My friend and colleague Alastair Cooke recently published an article entitled Advanced Simplification: You Want It. In it, he argues that simplification is something that “deep geeks tend to scoff at” while at the same time embracing the wizards and silent install scripts that help them manage applications and platforms and deploy them into their environments.
Alastair said they tend to think simplification is “easy to do, so anyone can do it. If anyone can do it, then it cannot be sufficiently powerful for our complex use case.” Truth be told, I have found myself uttering those very words. Why? Most large environments I have worked in have strict procedures for almost any kind of work performed in our day-to-day operations, with all the work logged and tracked in the CMDB. It is mainly this integration that makes creating custom workflows and automation an absolute necessity.
To achieve simplified management, Alastair said, “we need to move away from handcrafted perfection and toward policy.” I agree that policy-based automation is needed in larger environments, but I would like to enhance Alastair’s argument and add my own take to it.

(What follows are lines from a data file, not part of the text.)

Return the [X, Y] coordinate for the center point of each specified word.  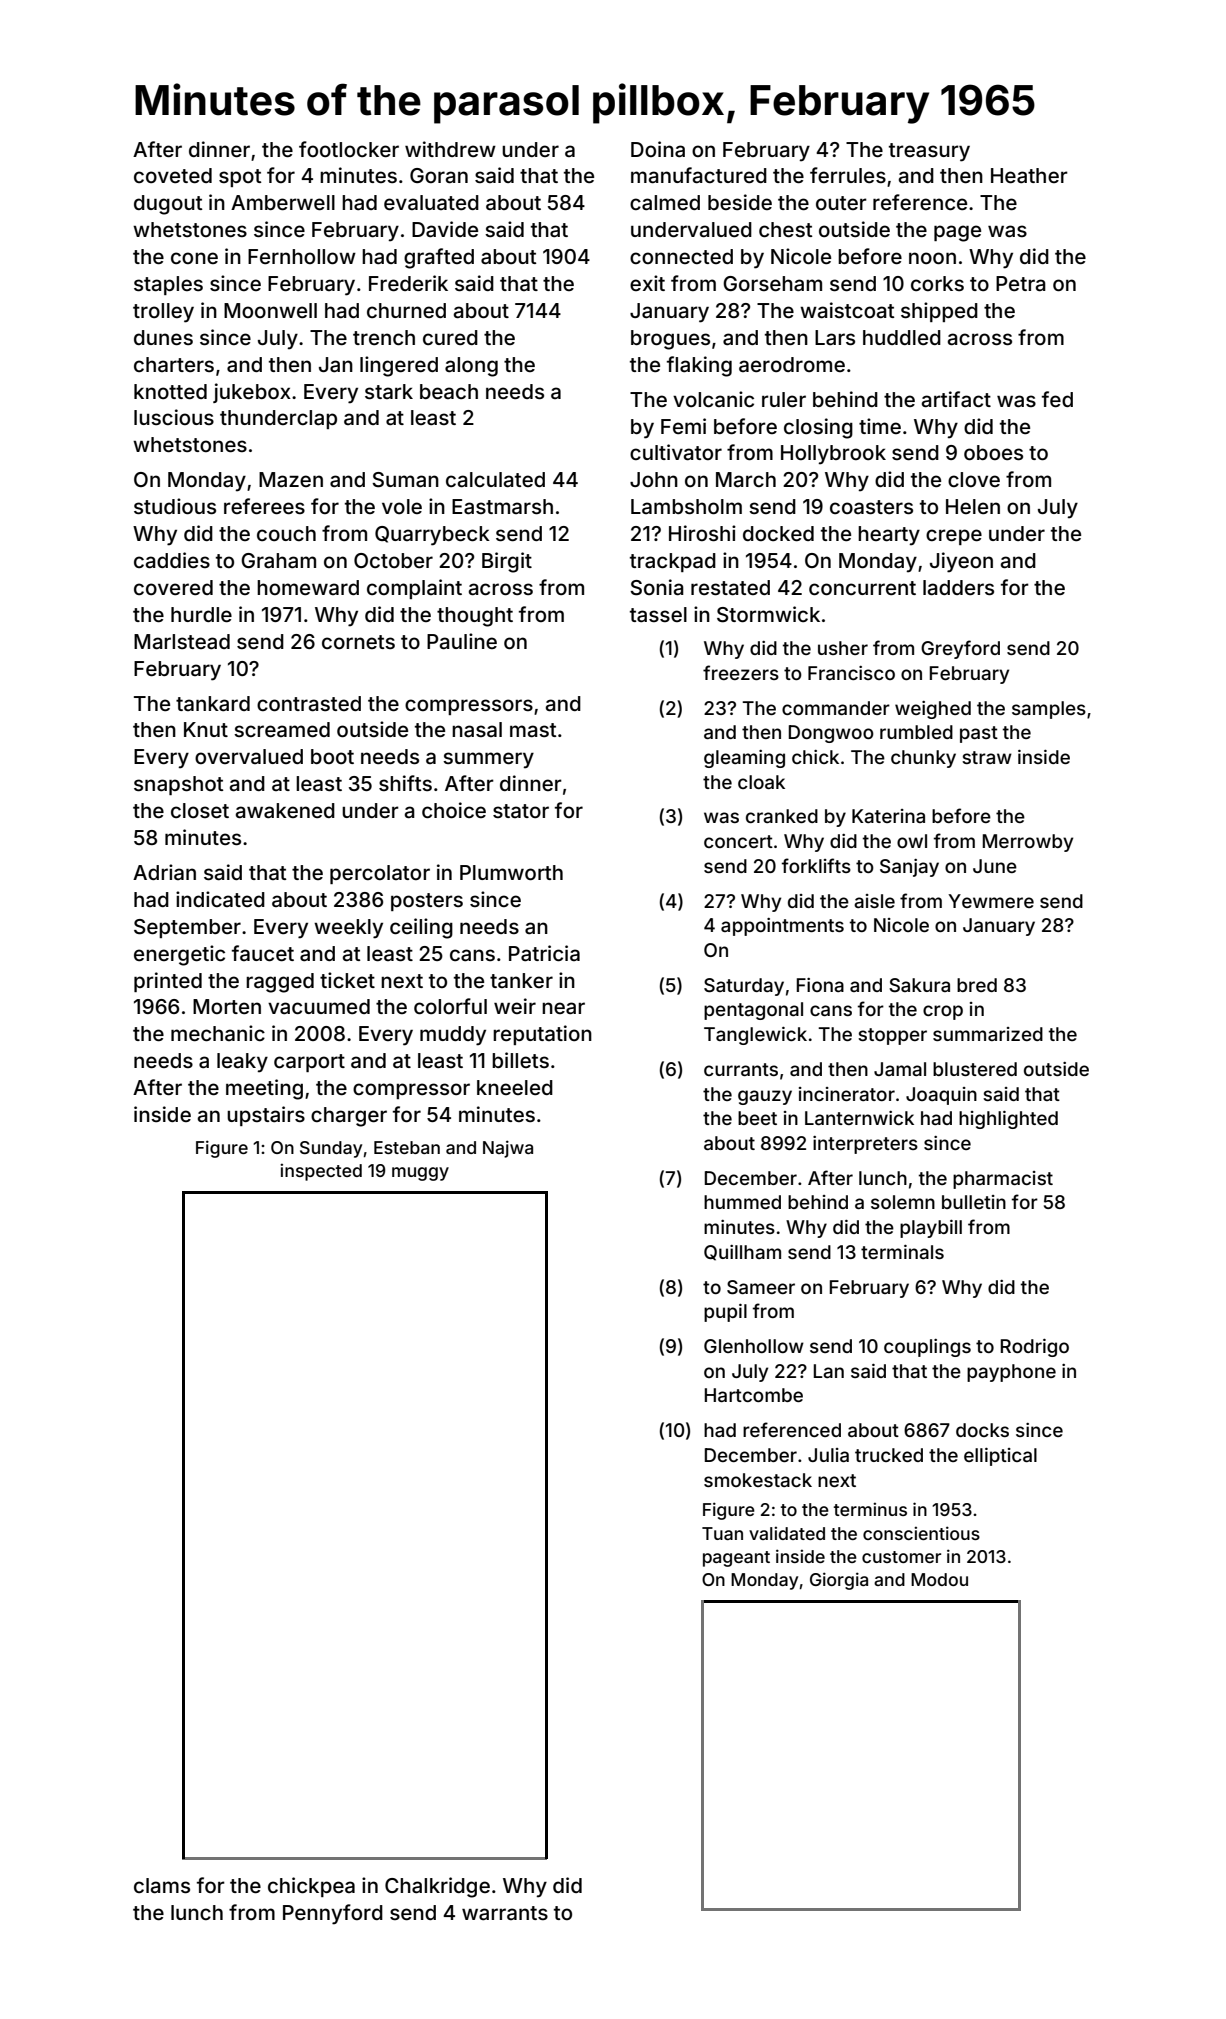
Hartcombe [754, 1395]
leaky [242, 1063]
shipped [939, 312]
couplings [927, 1348]
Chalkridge [437, 1887]
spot [240, 178]
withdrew [450, 149]
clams [162, 1885]
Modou [939, 1579]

In my humble opinion, three different types of automation are needed, not just for operational tasks but also for all of the second-day operation needs. Policy-based automation is the first pillar. I usually consider it to be the proactive automation that starts when a deviation from a given baseline or known good configuration has been found. This type of automation’s main purpose is to maintain and enforce standards. Define your standards, scan for the values, fix when needed, rinse and repeat.
The next type of automation needed is what I like to refer to as reactionary automation. This type of automation is mainly used with the alerting systems; it takes action based on an issue or problem that has occurred. This type of automation is usually built and enhanced over time based on the number and types of alerts that are triggered. When an issue is encountered enough times, code is written to take specific action to resolve it when it happens again.
Proactive and reactive automation have the potential to maintain an environment, but as we all know, in the world of IT, it is not just maintaining an environment. We get multiple requests to do something to some system sometime in the middle of the night. This brings me to the next type: request automation, sometimes called self-service automation. Request automation is based on the most-requested operations for things like increasing compute or storage resources. The name of the game is to create automation based on customer needs until you get to the point when most requests can be handled via the automation.
In closing, I would like to point out that two of the three types of automation—reactive and request automation—tend to be developed dynamically based on the needs that the environment presents in the way of alerts and requests. This is another reason I have been found guilty of thinking that if “it’s easy to do…anyone can do it. If anyone can do it, then it cannot be sufficiently powerful for our complex use case.” Each data center tends to be its own individual beast with its own unique issues and quirks, although this is not due to a lack of effort on our part. How many different data centers have you worked with that operate the exact same way? You could apply that logic to almost any type of grouping, whether the cluster level, the app level, or something else. As a rule, no two environments are exactly the same. Even though we, as support staff, have made mental notes that are acquired from experience, the deviations come from a different area. This is why, in my opinion, to be successful with your automation, you need to do a lot of building your own automation to match the needs in your environment. You may get away with some out-of-the-box automation, but it will never be enough. Customization is what you want.